I am creating a maze game in c++. I have a class that is used to create the walls with positioning and collision. I want the user to have the capability to include the header files needed for making the walls into a separate map file, and then be able to upload that file to the game without having to recompile the game itself. Should these map files be separate .exe or some other compiled file? could they be regular .cpp files that the game just reads? A friend suggested dynamic libraries, but that doesn't seem quite right.
2 Answers
Most games put their map data into separate files. The game executable reads and parses these files at runtime. Read up on how to do file input in C++. You can then invent your own file format.
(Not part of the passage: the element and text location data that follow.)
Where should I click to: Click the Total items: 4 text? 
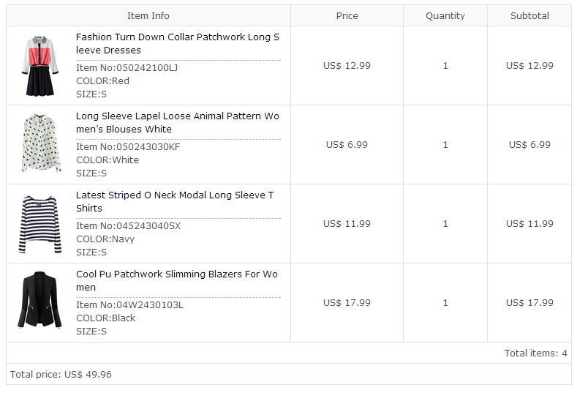click(x=535, y=353)
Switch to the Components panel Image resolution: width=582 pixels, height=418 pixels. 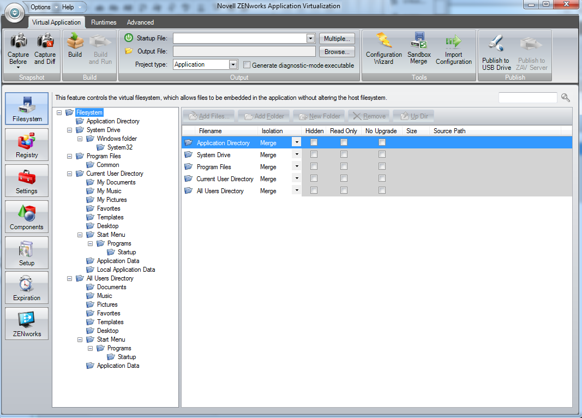(x=26, y=216)
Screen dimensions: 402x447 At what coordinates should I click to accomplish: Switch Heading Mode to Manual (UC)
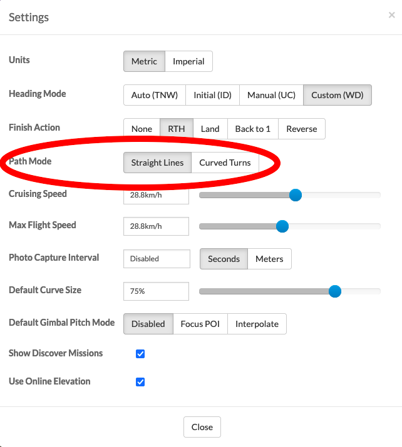pyautogui.click(x=271, y=95)
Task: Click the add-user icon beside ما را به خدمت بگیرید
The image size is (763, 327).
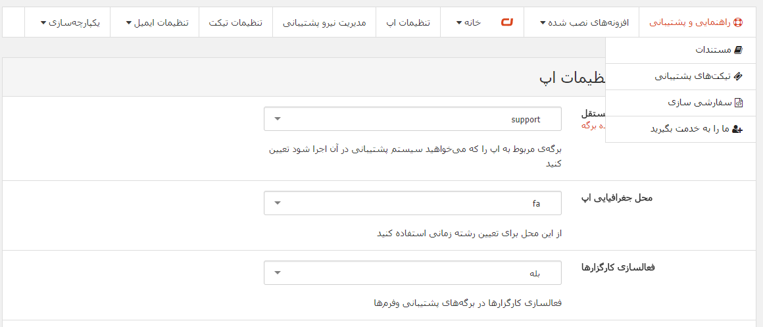Action: tap(737, 129)
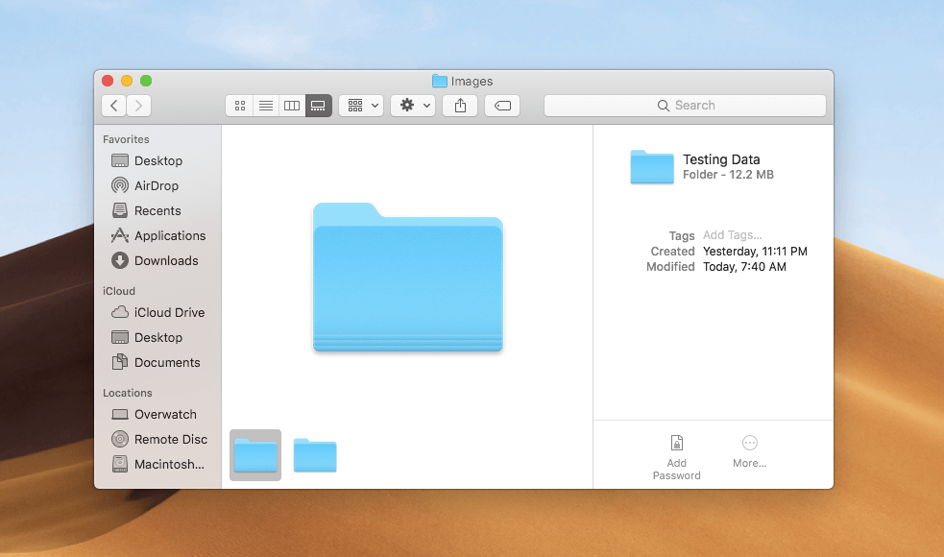Switch to column view in toolbar
Image resolution: width=944 pixels, height=557 pixels.
click(x=292, y=106)
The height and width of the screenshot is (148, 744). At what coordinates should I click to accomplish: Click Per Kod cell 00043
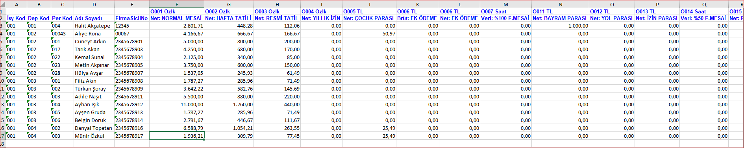point(62,33)
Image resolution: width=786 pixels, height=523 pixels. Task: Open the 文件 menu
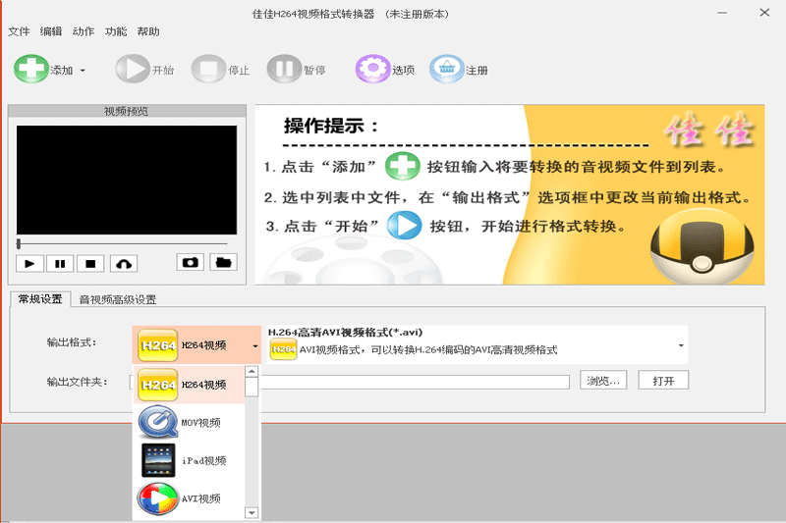[x=19, y=31]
If you are looking for a solution which allows easy editing with the minimum amount of programming necessary, then you could use a text-based format where every map tile is one character. That makes it possible to create and edit maps with a text editor.
If you want to make map editing even easier or if you can't cover the whole feature set of your game with one character per tile, then you could program your own map editor, either as a separate feature of your game or as a stand-alone application. Or you could use an existing map editor like Tiled. You can load the Tiled map format (.tmx) in a C++ game with the library libtiled.
Looks like you are hardcoding the map of your game within your exe.
Don't do that.
Put the map data in text files, which will be read by your game at level start up.
There are no standard for this so you'll have the freedom to customize your map file format to your needs.